Künzing/Berlin. 44 – diese Zahl wird Thomas Erndl wohl nicht so schnell vergessen. 44 Prozent der wahlberechtigten Bürger aus den Landkreisen Freyung-Grafenau und Deggendorf sowie Teilen des Kreises Passau wollten, dass sie vom 43-jährigen CSU-Politiker im Bundestag vertreten werden. Der Künzinger wurde somit als Direktkandidat des Wahlkreises 227 zum Nachfolger von Barthl Kalb gewählt. Gemeinsam mit seiner Büroleiterin Julia Stieglbauer hat sich das neue Bundestagsmitglied jüngst in der Hog’n-Redaktion vorgestellt. Dieser Anlass wurde genutzt, um mit dem Elektro-Ingenieur über die aktuelle politische Situation in Deutschland, die Personalrochaden in der CSU sowie seinen Einstand in der Bundeshauptstadt zu sprechen.

■ ■ ■ ■

## Die Aufgabe:
Führe den Artikel über Thomas Erndl im Anschluss an seinen letzten Satz weiter. Die Daten sind eigenständiges Material und gehören nicht zum Artikel.

## Quelldaten:
■ ■ ■ ■

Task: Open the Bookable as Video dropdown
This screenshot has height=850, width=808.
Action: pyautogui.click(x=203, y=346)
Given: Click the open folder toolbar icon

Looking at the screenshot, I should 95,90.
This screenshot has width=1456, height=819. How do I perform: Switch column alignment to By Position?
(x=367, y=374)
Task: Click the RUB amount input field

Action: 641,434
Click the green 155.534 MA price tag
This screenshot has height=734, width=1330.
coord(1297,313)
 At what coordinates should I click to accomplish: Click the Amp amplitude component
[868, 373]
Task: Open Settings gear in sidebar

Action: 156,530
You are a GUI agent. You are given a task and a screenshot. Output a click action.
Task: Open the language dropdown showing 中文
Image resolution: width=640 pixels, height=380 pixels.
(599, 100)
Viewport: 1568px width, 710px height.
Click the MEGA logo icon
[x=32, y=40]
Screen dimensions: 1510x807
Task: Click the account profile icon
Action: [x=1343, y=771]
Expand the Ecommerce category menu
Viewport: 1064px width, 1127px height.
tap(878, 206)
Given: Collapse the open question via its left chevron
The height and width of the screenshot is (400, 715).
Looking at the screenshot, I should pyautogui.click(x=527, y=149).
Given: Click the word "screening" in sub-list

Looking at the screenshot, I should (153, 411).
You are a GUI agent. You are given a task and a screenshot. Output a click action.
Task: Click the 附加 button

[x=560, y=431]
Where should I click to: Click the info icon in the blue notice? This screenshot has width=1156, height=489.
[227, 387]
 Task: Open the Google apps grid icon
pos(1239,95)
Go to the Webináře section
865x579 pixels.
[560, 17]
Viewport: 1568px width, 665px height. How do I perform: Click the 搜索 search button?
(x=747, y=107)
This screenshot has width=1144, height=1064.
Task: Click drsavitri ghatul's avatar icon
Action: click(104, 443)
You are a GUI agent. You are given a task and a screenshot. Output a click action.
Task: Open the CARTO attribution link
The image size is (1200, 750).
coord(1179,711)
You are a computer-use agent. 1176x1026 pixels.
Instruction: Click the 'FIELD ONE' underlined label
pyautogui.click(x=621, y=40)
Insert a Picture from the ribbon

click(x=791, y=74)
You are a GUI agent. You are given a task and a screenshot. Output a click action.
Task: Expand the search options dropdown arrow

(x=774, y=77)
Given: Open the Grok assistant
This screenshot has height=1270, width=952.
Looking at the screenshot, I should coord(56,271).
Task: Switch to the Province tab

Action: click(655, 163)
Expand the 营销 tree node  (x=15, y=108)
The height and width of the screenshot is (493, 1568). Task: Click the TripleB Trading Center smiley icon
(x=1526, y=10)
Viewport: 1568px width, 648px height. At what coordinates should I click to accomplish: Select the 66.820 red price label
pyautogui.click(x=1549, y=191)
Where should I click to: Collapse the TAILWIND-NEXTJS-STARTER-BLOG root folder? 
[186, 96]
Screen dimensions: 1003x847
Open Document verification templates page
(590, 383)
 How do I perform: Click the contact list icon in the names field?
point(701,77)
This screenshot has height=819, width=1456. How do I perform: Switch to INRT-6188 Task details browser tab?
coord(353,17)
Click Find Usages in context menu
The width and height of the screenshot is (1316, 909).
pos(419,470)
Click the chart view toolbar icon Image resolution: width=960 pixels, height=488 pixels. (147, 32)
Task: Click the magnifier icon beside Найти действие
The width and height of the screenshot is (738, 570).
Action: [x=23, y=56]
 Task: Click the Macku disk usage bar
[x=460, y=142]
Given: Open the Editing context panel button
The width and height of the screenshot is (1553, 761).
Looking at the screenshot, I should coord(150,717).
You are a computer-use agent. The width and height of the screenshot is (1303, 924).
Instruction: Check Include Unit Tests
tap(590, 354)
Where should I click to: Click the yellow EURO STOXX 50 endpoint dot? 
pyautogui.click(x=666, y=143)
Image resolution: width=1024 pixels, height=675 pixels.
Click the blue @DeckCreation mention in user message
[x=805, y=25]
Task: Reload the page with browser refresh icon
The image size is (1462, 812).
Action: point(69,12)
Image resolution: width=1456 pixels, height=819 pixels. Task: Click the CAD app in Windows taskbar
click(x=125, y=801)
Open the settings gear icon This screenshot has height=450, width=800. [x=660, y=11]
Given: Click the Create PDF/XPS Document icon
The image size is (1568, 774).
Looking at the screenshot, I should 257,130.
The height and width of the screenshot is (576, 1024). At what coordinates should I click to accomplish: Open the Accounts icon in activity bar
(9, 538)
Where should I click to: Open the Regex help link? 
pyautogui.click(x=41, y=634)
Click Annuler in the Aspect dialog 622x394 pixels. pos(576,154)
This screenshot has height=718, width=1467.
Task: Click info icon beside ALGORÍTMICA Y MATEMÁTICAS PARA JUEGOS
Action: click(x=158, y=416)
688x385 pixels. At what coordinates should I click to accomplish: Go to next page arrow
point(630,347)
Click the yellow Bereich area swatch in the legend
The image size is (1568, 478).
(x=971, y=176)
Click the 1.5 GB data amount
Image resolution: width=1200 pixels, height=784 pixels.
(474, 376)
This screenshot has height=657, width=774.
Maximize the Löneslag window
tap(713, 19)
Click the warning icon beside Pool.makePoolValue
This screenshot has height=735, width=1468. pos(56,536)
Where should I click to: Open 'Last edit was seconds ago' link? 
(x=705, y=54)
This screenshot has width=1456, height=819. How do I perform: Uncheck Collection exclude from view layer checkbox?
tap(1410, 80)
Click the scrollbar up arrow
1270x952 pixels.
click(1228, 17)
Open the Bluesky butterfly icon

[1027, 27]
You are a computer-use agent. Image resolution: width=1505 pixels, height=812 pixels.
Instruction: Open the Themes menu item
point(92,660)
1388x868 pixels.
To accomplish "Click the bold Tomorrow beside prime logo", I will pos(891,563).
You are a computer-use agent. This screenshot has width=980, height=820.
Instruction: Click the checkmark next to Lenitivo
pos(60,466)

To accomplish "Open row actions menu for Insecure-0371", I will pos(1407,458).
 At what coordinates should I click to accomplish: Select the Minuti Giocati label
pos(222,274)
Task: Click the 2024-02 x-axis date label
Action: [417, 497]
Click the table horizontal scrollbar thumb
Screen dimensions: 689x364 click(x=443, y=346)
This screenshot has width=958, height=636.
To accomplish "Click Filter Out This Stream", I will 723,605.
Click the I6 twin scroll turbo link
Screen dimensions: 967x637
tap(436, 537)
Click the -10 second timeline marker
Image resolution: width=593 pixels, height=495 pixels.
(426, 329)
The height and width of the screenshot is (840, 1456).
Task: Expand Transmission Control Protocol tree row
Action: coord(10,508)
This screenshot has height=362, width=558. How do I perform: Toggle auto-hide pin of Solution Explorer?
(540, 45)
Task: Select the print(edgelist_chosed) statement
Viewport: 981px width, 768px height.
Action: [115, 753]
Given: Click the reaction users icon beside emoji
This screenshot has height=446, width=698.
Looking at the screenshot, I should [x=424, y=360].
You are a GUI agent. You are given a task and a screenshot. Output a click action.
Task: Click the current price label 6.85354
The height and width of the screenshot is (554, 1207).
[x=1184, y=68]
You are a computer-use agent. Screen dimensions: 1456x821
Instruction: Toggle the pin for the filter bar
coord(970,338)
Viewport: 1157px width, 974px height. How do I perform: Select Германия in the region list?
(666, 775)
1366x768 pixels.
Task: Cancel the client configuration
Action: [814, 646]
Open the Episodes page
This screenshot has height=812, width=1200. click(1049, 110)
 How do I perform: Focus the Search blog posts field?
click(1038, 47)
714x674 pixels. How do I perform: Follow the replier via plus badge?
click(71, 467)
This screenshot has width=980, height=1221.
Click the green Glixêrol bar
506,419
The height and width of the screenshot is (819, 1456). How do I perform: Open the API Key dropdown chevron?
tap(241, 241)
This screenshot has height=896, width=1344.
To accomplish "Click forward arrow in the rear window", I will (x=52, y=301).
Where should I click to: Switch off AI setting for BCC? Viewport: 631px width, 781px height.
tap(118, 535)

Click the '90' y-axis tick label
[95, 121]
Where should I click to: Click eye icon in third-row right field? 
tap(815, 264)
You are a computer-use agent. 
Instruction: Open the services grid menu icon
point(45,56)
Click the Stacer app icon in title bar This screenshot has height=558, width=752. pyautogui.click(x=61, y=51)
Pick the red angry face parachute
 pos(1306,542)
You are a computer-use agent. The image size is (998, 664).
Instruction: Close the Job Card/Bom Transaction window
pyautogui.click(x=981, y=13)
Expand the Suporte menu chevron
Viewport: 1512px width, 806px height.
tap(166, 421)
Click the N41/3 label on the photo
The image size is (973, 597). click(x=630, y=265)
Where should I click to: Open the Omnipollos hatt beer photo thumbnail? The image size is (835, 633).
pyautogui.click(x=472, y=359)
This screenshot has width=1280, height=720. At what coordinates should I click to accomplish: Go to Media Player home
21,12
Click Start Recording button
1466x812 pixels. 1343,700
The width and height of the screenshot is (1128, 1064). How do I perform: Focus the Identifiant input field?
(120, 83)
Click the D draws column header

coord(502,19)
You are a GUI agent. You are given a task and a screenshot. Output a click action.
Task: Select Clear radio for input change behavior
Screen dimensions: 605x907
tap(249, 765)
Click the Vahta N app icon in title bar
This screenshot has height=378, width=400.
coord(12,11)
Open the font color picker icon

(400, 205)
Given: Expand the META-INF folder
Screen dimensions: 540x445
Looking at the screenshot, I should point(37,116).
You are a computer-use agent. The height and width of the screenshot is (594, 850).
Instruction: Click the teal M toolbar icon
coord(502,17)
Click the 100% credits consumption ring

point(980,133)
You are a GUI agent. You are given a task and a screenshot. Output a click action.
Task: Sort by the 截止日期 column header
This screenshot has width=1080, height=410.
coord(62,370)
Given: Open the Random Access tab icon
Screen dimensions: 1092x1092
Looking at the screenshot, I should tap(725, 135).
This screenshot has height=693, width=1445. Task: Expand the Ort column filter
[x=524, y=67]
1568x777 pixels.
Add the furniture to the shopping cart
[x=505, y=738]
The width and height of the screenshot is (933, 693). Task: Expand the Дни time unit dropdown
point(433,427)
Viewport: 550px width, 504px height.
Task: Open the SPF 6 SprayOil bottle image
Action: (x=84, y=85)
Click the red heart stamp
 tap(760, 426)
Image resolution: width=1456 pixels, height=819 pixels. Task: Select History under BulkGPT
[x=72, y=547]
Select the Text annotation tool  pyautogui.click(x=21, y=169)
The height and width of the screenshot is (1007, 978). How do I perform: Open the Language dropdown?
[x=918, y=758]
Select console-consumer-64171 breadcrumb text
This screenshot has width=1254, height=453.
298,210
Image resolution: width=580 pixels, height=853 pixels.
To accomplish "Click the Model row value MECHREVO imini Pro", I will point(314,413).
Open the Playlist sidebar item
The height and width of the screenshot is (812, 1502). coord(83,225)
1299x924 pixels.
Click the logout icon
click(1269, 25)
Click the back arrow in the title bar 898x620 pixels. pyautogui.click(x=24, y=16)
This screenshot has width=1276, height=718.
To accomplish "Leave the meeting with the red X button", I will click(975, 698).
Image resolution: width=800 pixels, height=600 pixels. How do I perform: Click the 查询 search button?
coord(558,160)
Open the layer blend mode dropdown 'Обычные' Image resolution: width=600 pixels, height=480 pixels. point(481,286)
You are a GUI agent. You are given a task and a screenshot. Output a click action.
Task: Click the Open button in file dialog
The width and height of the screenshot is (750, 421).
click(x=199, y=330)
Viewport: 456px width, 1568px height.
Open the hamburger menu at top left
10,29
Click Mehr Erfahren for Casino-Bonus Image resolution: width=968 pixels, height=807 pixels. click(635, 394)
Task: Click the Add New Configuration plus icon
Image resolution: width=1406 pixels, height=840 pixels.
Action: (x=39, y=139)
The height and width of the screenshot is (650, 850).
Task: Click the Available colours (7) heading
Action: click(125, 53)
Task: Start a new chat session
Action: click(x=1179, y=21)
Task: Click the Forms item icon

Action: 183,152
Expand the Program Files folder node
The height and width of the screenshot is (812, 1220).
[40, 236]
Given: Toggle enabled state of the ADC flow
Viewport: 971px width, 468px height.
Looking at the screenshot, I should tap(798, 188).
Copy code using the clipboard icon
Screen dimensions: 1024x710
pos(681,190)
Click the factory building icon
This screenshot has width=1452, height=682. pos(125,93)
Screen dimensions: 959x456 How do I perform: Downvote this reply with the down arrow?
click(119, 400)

■ ■ ■ ■

## Die Antwort:
Provokant gefragt: Glauben Sie, Herr Erndl, dass es noch was wird mit der Regierungsbildung?
Als optimistischer Mensch bin ich der festen Überzeugung, dass die im Herbst gewählten Parteien noch einen Konsens finden und eine stabile Regierung bilden werden. Die Stimmung in Berlin ist wegen dieses Themas derzeit ein bisschen angespannt. Für alle Beteiligten ist es eine neue und ungewohnte Situation, dass es über einen solch langen Zeitraum keine richtige Regierung gibt. Durch die geschäftsführenden Minister wird das tägliche Geschäft natürlich weitergeführt – dennoch ist es nicht so, wie es sein sollte.
Gerade für mich als neuen Abgeordneten stellt dies alles keinen einfachen Einstand dar. Es wurden ja auch noch keine Ausschüsse gegründet, weshalb ich auch noch kein spezielles Tätigkeitsfeld in Berlin habe, in dem ich mich austoben kann. Es dauert einfach noch. Wir müssen geduldig sein.
„Man darf in der Politik niemals nie sagen, aber…“
Wie ist das Miteinander im neugewählten Bundestag?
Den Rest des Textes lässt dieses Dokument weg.